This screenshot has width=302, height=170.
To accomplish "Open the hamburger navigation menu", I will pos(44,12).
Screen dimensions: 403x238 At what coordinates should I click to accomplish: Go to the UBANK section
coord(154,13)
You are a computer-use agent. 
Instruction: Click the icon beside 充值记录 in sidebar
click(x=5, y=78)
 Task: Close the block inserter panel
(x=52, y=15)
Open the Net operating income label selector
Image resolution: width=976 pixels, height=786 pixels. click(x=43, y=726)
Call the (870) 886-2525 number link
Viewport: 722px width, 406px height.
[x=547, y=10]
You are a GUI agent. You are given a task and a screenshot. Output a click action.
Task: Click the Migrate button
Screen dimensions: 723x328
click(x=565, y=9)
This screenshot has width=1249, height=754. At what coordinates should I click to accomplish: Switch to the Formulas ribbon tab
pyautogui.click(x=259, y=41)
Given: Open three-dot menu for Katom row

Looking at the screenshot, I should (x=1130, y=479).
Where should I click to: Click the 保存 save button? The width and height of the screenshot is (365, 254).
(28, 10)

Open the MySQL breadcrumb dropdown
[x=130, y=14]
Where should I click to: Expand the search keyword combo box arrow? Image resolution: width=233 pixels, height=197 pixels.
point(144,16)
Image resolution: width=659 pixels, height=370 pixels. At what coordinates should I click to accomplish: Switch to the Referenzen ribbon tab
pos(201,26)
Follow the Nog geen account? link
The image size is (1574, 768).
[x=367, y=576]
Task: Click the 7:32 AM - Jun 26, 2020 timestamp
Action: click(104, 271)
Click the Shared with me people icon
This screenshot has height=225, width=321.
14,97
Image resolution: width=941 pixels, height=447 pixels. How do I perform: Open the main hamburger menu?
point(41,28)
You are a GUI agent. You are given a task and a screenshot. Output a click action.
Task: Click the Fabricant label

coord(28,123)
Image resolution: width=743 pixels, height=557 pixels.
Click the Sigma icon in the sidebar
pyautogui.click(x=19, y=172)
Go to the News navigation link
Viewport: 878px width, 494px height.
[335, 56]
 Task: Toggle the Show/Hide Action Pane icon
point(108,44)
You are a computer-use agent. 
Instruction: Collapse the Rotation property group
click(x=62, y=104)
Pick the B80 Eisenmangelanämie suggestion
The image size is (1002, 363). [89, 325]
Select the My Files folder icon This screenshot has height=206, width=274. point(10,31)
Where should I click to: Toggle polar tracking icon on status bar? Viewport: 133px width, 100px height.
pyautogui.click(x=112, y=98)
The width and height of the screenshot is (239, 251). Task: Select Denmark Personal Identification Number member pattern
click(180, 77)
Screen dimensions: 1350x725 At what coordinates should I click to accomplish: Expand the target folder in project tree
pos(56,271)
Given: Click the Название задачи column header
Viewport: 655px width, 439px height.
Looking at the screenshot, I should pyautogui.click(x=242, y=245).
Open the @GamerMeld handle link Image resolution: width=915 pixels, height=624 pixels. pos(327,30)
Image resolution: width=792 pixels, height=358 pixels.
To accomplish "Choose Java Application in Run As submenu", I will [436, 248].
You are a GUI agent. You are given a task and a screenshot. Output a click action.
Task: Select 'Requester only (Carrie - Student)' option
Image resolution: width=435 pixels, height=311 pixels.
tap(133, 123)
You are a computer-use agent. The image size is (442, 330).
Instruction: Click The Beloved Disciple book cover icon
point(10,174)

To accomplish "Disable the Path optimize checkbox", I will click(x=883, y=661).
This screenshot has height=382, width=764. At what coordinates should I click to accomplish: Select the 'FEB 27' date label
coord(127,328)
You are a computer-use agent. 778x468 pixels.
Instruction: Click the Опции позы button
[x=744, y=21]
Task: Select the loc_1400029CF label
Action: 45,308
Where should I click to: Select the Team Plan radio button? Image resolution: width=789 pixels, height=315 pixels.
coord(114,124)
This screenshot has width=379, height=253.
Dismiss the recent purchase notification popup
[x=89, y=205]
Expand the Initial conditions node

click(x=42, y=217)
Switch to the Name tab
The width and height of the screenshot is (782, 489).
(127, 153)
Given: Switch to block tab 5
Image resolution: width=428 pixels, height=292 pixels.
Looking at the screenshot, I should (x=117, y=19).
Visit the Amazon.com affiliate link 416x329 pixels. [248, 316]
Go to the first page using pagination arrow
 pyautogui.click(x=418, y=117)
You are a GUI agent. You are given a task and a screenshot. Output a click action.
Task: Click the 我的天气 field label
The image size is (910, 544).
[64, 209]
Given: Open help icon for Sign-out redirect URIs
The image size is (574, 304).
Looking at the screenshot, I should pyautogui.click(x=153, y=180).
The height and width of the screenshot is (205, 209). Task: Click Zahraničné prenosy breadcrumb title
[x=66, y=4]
┄┄┄┄┄┄┄┄┄┄
== ACTIVITY ==
Every line of the material above is to be copied exactly.

== OUTPUT FOR THIS EXERCISE ==
This screenshot has width=302, height=170.
To accomplish "Open the hamburger navigation menu", I will pos(44,12).
Screen dimensions: 403x238 At what coordinates should I click to accomplish: Go to the UBANK section
coord(154,13)
You are a computer-use agent. 
Instruction: Click the icon beside 充值记录 in sidebar
click(x=5, y=78)
 Task: Close the block inserter panel
(x=52, y=15)
Open the Net operating income label selector
Image resolution: width=976 pixels, height=786 pixels. click(x=43, y=726)
Call the (870) 886-2525 number link
Viewport: 722px width, 406px height.
[x=547, y=10]
You are a GUI agent. You are given a task and a screenshot. Output a click action.
Task: Click the Migrate button
Screen dimensions: 723x328
click(x=565, y=9)
This screenshot has width=1249, height=754. At what coordinates should I click to accomplish: Switch to the Formulas ribbon tab
pyautogui.click(x=259, y=41)
Given: Open three-dot menu for Katom row

Looking at the screenshot, I should (x=1130, y=479).
Where should I click to: Click the 保存 save button? The width and height of the screenshot is (365, 254).
(28, 10)

Open the MySQL breadcrumb dropdown
[x=130, y=14]
Where should I click to: Expand the search keyword combo box arrow? Image resolution: width=233 pixels, height=197 pixels.
point(144,16)
Image resolution: width=659 pixels, height=370 pixels. At what coordinates should I click to accomplish: Switch to the Referenzen ribbon tab
pos(201,26)
Follow the Nog geen account? link
The image size is (1574, 768).
[x=367, y=576]
Task: Click the 7:32 AM - Jun 26, 2020 timestamp
Action: click(104, 271)
Click the Shared with me people icon
This screenshot has height=225, width=321.
14,97
Image resolution: width=941 pixels, height=447 pixels. How do I perform: Open the main hamburger menu?
point(41,28)
You are a GUI agent. You are given a task and a screenshot. Output a click action.
Task: Click the Fabricant label

coord(28,123)
Image resolution: width=743 pixels, height=557 pixels.
Click the Sigma icon in the sidebar
pyautogui.click(x=19, y=172)
Go to the News navigation link
Viewport: 878px width, 494px height.
[335, 56]
 Task: Toggle the Show/Hide Action Pane icon
point(108,44)
You are a computer-use agent. 
Instruction: Collapse the Rotation property group
click(x=62, y=104)
Pick the B80 Eisenmangelanämie suggestion
The image size is (1002, 363). [89, 325]
Select the My Files folder icon This screenshot has height=206, width=274. point(10,31)
Where should I click to: Toggle polar tracking icon on status bar? Viewport: 133px width, 100px height.
pyautogui.click(x=112, y=98)
The width and height of the screenshot is (239, 251). Task: Select Denmark Personal Identification Number member pattern
click(180, 77)
Screen dimensions: 1350x725 At what coordinates should I click to accomplish: Expand the target folder in project tree
pos(56,271)
Given: Click the Название задачи column header
Viewport: 655px width, 439px height.
Looking at the screenshot, I should pyautogui.click(x=242, y=245).
Open the @GamerMeld handle link Image resolution: width=915 pixels, height=624 pixels. pos(327,30)
Image resolution: width=792 pixels, height=358 pixels.
To accomplish "Choose Java Application in Run As submenu", I will [436, 248].
You are a GUI agent. You are given a task and a screenshot. Output a click action.
Task: Select 'Requester only (Carrie - Student)' option
Image resolution: width=435 pixels, height=311 pixels.
tap(133, 123)
You are a computer-use agent. The image size is (442, 330).
Instruction: Click The Beloved Disciple book cover icon
point(10,174)

To accomplish "Disable the Path optimize checkbox", I will click(x=883, y=661).
This screenshot has height=382, width=764. At what coordinates should I click to accomplish: Select the 'FEB 27' date label
coord(127,328)
You are a computer-use agent. 778x468 pixels.
Instruction: Click the Опции позы button
[x=744, y=21]
Task: Select the loc_1400029CF label
Action: 45,308
Where should I click to: Select the Team Plan radio button? Image resolution: width=789 pixels, height=315 pixels.
coord(114,124)
This screenshot has width=379, height=253.
Dismiss the recent purchase notification popup
[x=89, y=205]
Expand the Initial conditions node

click(x=42, y=217)
Switch to the Name tab
The width and height of the screenshot is (782, 489).
(127, 153)
Given: Switch to block tab 5
Image resolution: width=428 pixels, height=292 pixels.
Looking at the screenshot, I should (x=117, y=19).
Visit the Amazon.com affiliate link 416x329 pixels. [248, 316]
Go to the first page using pagination arrow
 pyautogui.click(x=418, y=117)
You are a GUI agent. You are given a task and a screenshot. Output a click action.
Task: Click the 我的天气 field label
The image size is (910, 544).
[64, 209]
Given: Open help icon for Sign-out redirect URIs
The image size is (574, 304).
Looking at the screenshot, I should pyautogui.click(x=153, y=180).
The height and width of the screenshot is (205, 209). Task: Click Zahraničné prenosy breadcrumb title
[x=66, y=4]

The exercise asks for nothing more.